Un détour par Strindberg et son influence sur les artistes scandinaves, écrivains et plasticiens comme cinéastes, permet à Emmanuel Ruben, en quelques fulgurances volodiniennes, d’affirmer l’intuition qu’ici, il n’y a pas de frontière entre le rêve et le réel, pas de frontière infranchissable entre vivant et non-vivant, et de préparer ainsi, acceptant l’importance du hasard, la notion proprement fantastique d’un regard aiguisé, changé, muté par la pratique de l’art, invitant les objets et paysages à assumer leur inquiétante étrangeté, comme si chaque végétal pouvait devenir le hêtre du « Roi sans divertissement » de Giono. Après l’expérience artistique du Grand Nord, rien ne peut plus être pareil, et il suffira de brefs séjours, pèlerinages, ressources dans le petit Nord de Dieppe pour régénérer désormais perpétuellement cette perception, même si elle doit dès lors conjurer régulièrement la tentation de la crevasse, comme en écho à celle de Pierre Terzian.

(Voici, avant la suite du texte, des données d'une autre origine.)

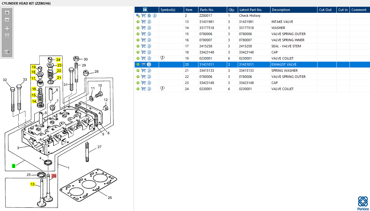Select yellow callout 24 on the diagram
Screen dimensions: 370x211
pos(58,60)
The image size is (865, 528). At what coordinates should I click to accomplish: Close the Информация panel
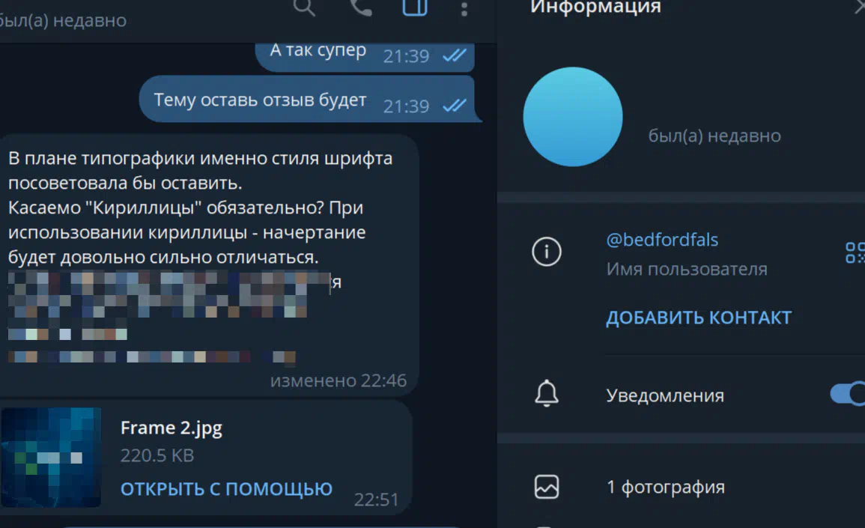point(860,7)
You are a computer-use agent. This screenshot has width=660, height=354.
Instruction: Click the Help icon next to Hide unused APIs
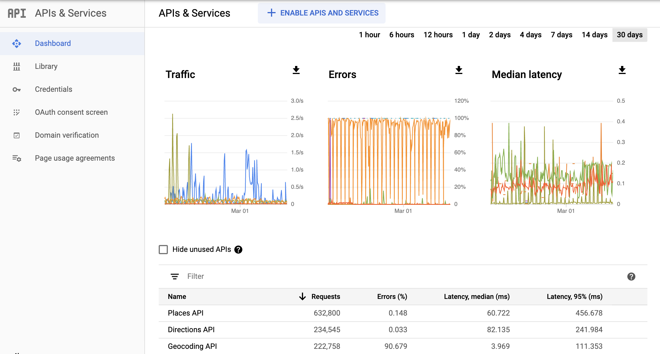[x=239, y=250]
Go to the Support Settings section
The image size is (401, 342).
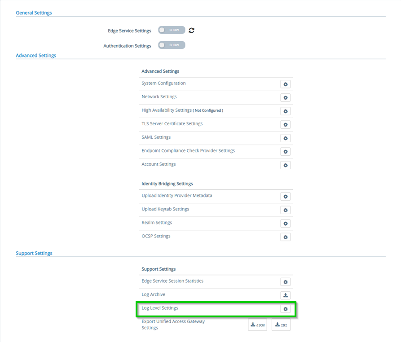pyautogui.click(x=34, y=253)
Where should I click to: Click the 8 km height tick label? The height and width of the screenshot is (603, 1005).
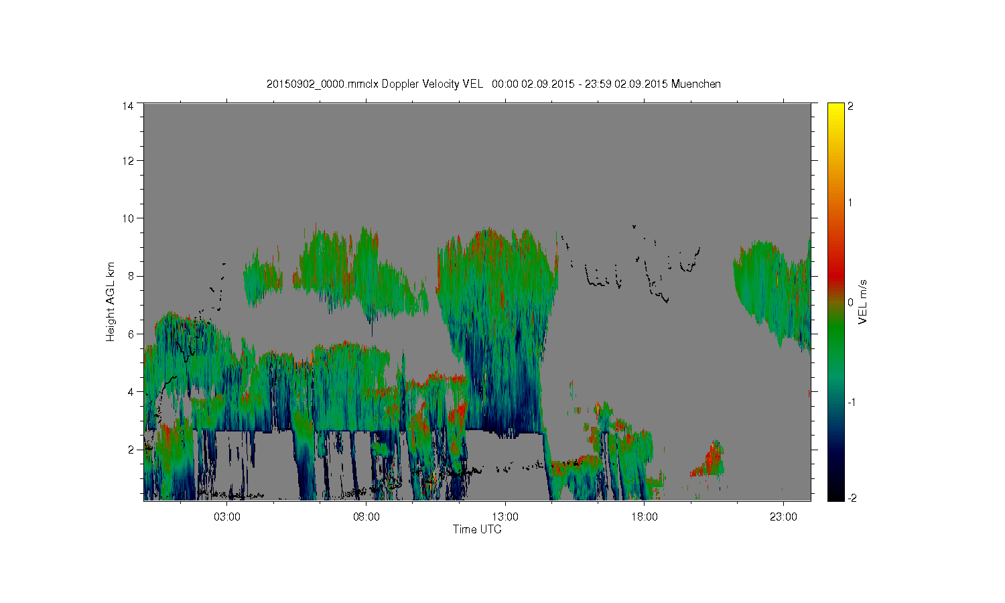pyautogui.click(x=131, y=276)
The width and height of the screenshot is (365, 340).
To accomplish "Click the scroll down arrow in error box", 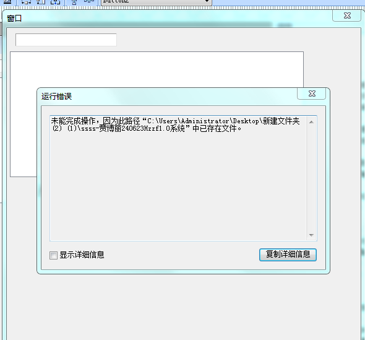I will [311, 235].
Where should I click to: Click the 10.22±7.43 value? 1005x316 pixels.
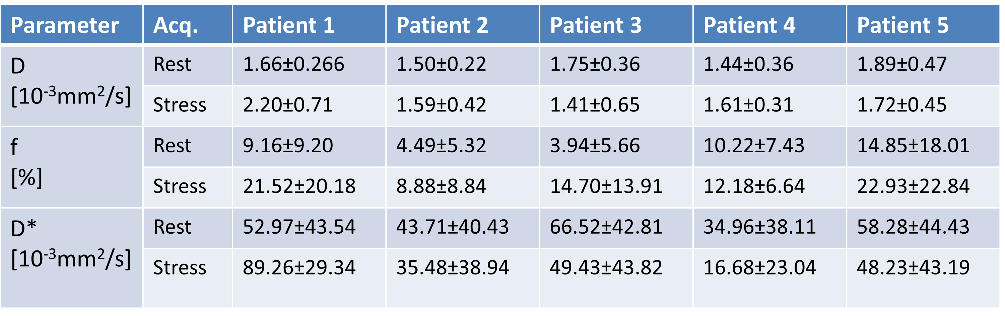(754, 146)
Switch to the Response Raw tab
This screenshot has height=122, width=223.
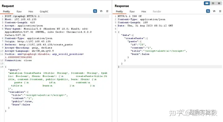point(132,11)
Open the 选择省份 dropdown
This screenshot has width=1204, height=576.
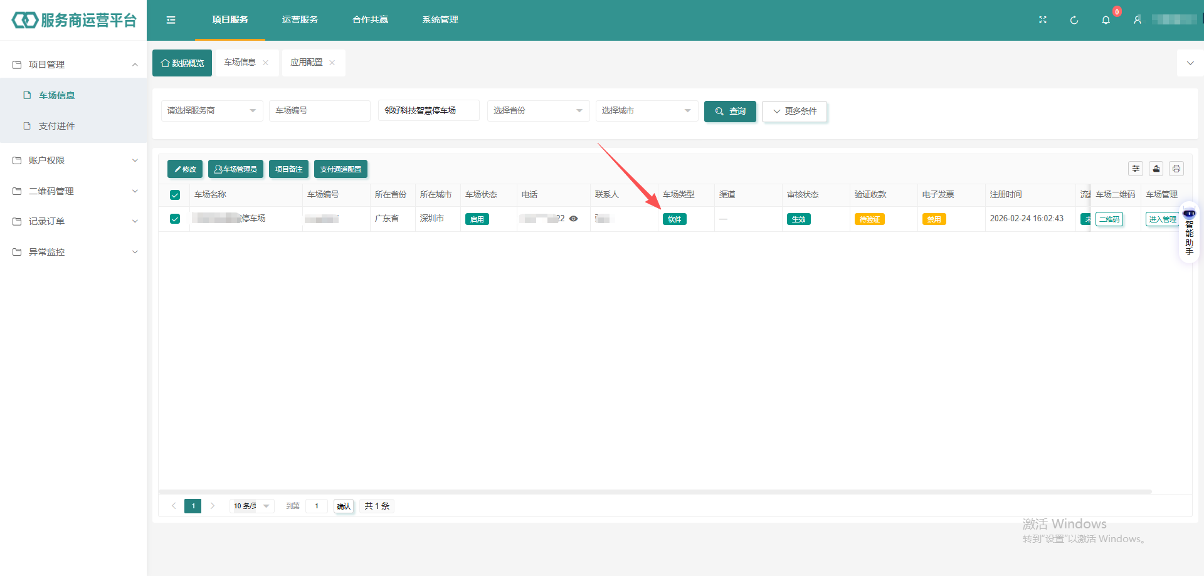pos(538,111)

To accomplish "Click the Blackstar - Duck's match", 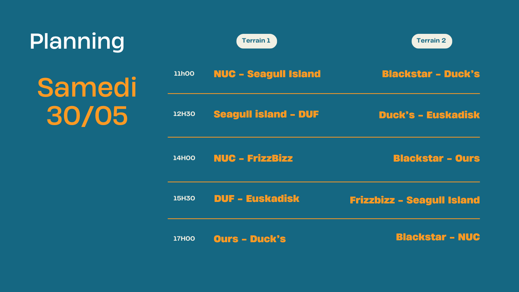I will (431, 74).
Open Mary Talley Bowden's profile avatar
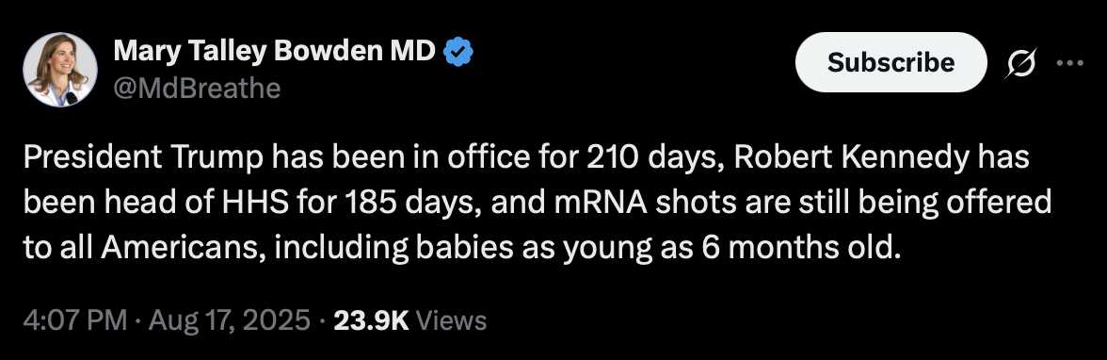 60,70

Mais qu’est-ce que cela ? Tous ces cratères qui vous dévisagent comme des bouches voraces ? qui veulent vous avaler comme des yeux d’aveugle ? Ces fibrilles, ces ridules, ces sillons, ces strigiles, ces boursouflures, ces ruissellements, ces vallonnements, ces zigzags ? Est-ce que c’est du solide ? Du liquide ? Quelque chose entre les deux, quelque chose de visqueux, de gélatineux, une coulée de lave, un magma matriciel ? Est-ce au contraire la peau sèche d’un patriarche autour du genou, du coude, là où l’on vieillit à toute vitesse, où la chair se fait écorce ? Est-ce une langue de glacier ? Un cyclone ? Un maelström ? Un vortex ? Un épanchement de glaire cervicale ? Une tumeur cancéreuse ? Un volcan d’Islande vu d’avion ? Non, ce n’est que la souche fraîchement sciée du gros chêne de Gouvoux. (…) Oui, ce n’est que le chêne de Gouvoux, l’Yggdrasil local, qui l’été festonnait de vert le bleu du ciel, qui effleurait les chromes au passage des voitures, qui vous soufflait dans l’oreille un air de pastorale, qui faisait tant d’ombre sur la route, à percuter le père Poirier de retour du bistrot dans sa Peugeot lie-de-vin et zigzagante, le père Poirier mort l’an dernier comme est mort ce chêne, mort car il gênait la visibilité, comme on dit, des automobilistes.
Oui c’est cela : c’était un volcan d’écorce et de verdure, ce n’est plus qu’une stèle de bois mort. Une pierre plante, oui, rien qu’une pierre plante, a dit la mère Michoud en rajustant son fichu, sa canne plantée vers le chemin creux, là-bas, me laissant au pied du vieux lavoir avec mon vélo.
Récusant soigneusement toute nostalgie primale et surtout tout romantisme tentateur, traquant la lucidité que procure la peinture, de préférence à tout autre moyen, dans cette identification d’une disparition annoncée, qui va bien au-delà de quelques kilomètres cubes d’eau gelée, le géographe de formation Emmanuel Ruben nous offre un texte décisif, puissant et beau, une lecture indispensable à mon avis pour qui aime l’esthétique politique servie par une écriture exceptionnelle.